▶ **EXERCISE INSTRUCTIONS**: Give the listing again, word for word.

*** EXERCISE INPUTS Section Begins ***

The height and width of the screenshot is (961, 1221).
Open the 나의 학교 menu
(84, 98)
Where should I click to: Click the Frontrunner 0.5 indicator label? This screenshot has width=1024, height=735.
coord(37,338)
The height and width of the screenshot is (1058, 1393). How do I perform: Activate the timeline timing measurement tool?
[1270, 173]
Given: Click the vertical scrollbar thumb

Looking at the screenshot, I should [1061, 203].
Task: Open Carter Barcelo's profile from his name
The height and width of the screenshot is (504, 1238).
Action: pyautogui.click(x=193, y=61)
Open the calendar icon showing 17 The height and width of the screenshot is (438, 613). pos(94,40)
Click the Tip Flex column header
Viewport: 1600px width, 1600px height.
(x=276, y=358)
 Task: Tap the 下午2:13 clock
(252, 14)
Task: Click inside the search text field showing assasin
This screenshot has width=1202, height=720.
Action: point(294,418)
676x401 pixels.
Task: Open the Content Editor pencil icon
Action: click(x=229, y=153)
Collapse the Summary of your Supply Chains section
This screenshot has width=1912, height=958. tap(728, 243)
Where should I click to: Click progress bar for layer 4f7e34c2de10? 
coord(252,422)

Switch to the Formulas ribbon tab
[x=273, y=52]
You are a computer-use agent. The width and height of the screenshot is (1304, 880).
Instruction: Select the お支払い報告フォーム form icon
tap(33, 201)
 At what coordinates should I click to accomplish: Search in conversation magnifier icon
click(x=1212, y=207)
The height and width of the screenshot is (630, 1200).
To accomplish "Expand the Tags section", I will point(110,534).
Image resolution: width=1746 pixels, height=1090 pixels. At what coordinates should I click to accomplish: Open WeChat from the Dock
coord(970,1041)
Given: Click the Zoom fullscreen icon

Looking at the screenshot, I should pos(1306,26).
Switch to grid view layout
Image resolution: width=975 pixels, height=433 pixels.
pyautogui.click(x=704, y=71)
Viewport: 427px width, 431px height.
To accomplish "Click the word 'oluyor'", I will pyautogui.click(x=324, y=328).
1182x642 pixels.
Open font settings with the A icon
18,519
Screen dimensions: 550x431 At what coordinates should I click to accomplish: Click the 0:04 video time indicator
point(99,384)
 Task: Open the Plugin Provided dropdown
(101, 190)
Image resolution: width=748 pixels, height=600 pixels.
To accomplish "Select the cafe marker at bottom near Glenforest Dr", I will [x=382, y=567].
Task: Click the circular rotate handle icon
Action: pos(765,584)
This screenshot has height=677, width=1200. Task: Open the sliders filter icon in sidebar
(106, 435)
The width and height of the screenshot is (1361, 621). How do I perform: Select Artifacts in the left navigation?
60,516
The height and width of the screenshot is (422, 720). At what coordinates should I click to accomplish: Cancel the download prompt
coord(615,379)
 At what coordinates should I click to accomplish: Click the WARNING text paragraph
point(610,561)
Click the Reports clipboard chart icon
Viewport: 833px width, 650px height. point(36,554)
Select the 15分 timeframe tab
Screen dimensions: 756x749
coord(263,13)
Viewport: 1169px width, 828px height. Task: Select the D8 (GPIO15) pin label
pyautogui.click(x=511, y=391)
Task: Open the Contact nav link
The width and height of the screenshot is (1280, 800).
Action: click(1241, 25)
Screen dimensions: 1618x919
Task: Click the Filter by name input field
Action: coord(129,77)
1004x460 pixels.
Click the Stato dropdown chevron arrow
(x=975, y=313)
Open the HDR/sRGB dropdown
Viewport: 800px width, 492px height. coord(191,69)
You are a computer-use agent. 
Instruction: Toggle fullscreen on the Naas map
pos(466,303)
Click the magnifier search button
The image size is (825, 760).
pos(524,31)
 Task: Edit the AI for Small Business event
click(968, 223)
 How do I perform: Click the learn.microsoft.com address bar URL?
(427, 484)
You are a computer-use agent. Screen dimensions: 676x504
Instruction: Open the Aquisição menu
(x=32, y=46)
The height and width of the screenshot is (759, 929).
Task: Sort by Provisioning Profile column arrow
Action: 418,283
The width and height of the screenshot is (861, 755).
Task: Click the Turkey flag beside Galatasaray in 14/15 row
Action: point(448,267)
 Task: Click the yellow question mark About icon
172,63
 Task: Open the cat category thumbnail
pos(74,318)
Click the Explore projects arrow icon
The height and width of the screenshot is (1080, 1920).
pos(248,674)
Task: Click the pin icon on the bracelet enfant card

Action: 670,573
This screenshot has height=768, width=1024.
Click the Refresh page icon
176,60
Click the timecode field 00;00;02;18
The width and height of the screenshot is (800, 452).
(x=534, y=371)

*** EXERCISE INPUTS Section Ends ***

▶ **RESULT FOR THIS EXERCISE**:
The height and width of the screenshot is (961, 1221).
Open the 나의 학교 menu
(84, 98)
Where should I click to: Click the Frontrunner 0.5 indicator label? This screenshot has width=1024, height=735.
coord(37,338)
The height and width of the screenshot is (1058, 1393). How do I perform: Activate the timeline timing measurement tool?
[1270, 173]
Given: Click the vertical scrollbar thumb

Looking at the screenshot, I should [1061, 203].
Task: Open Carter Barcelo's profile from his name
The height and width of the screenshot is (504, 1238).
Action: pyautogui.click(x=193, y=61)
Open the calendar icon showing 17 The height and width of the screenshot is (438, 613). pos(94,40)
Click the Tip Flex column header
Viewport: 1600px width, 1600px height.
(x=276, y=358)
 Task: Tap the 下午2:13 clock
(252, 14)
Task: Click inside the search text field showing assasin
This screenshot has width=1202, height=720.
Action: point(294,418)
676x401 pixels.
Task: Open the Content Editor pencil icon
Action: click(x=229, y=153)
Collapse the Summary of your Supply Chains section
This screenshot has width=1912, height=958. tap(728, 243)
Where should I click to: Click progress bar for layer 4f7e34c2de10? 
coord(252,422)

Switch to the Formulas ribbon tab
[x=273, y=52]
You are a computer-use agent. The width and height of the screenshot is (1304, 880).
Instruction: Select the お支払い報告フォーム form icon
tap(33, 201)
 At what coordinates should I click to accomplish: Search in conversation magnifier icon
click(x=1212, y=207)
The height and width of the screenshot is (630, 1200).
To accomplish "Expand the Tags section", I will point(110,534).
Image resolution: width=1746 pixels, height=1090 pixels. At what coordinates should I click to accomplish: Open WeChat from the Dock
coord(970,1041)
Given: Click the Zoom fullscreen icon

Looking at the screenshot, I should pos(1306,26).
Switch to grid view layout
Image resolution: width=975 pixels, height=433 pixels.
pyautogui.click(x=704, y=71)
Viewport: 427px width, 431px height.
To accomplish "Click the word 'oluyor'", I will pyautogui.click(x=324, y=328).
1182x642 pixels.
Open font settings with the A icon
18,519
Screen dimensions: 550x431 At what coordinates should I click to accomplish: Click the 0:04 video time indicator
point(99,384)
 Task: Open the Plugin Provided dropdown
(101, 190)
Image resolution: width=748 pixels, height=600 pixels.
To accomplish "Select the cafe marker at bottom near Glenforest Dr", I will [x=382, y=567].
Task: Click the circular rotate handle icon
Action: pos(765,584)
This screenshot has height=677, width=1200. Task: Open the sliders filter icon in sidebar
(106, 435)
The width and height of the screenshot is (1361, 621). How do I perform: Select Artifacts in the left navigation?
60,516
The height and width of the screenshot is (422, 720). At what coordinates should I click to accomplish: Cancel the download prompt
coord(615,379)
 At what coordinates should I click to accomplish: Click the WARNING text paragraph
point(610,561)
Click the Reports clipboard chart icon
Viewport: 833px width, 650px height. point(36,554)
Select the 15分 timeframe tab
Screen dimensions: 756x749
coord(263,13)
Viewport: 1169px width, 828px height. Task: Select the D8 (GPIO15) pin label
pyautogui.click(x=511, y=391)
Task: Open the Contact nav link
The width and height of the screenshot is (1280, 800).
Action: click(1241, 25)
Screen dimensions: 1618x919
Task: Click the Filter by name input field
Action: coord(129,77)
1004x460 pixels.
Click the Stato dropdown chevron arrow
(x=975, y=313)
Open the HDR/sRGB dropdown
Viewport: 800px width, 492px height. coord(191,69)
You are a computer-use agent. 
Instruction: Toggle fullscreen on the Naas map
pos(466,303)
Click the magnifier search button
The image size is (825, 760).
pos(524,31)
 Task: Edit the AI for Small Business event
click(968, 223)
 How do I perform: Click the learn.microsoft.com address bar URL?
(427, 484)
You are a computer-use agent. Screen dimensions: 676x504
Instruction: Open the Aquisição menu
(x=32, y=46)
The height and width of the screenshot is (759, 929).
Task: Sort by Provisioning Profile column arrow
Action: 418,283
The width and height of the screenshot is (861, 755).
Task: Click the Turkey flag beside Galatasaray in 14/15 row
Action: point(448,267)
 Task: Click the yellow question mark About icon
172,63
 Task: Open the cat category thumbnail
pos(74,318)
Click the Explore projects arrow icon
The height and width of the screenshot is (1080, 1920).
pos(248,674)
Task: Click the pin icon on the bracelet enfant card

Action: 670,573
This screenshot has height=768, width=1024.
Click the Refresh page icon
176,60
Click the timecode field 00;00;02;18
The width and height of the screenshot is (800, 452).
(x=534, y=371)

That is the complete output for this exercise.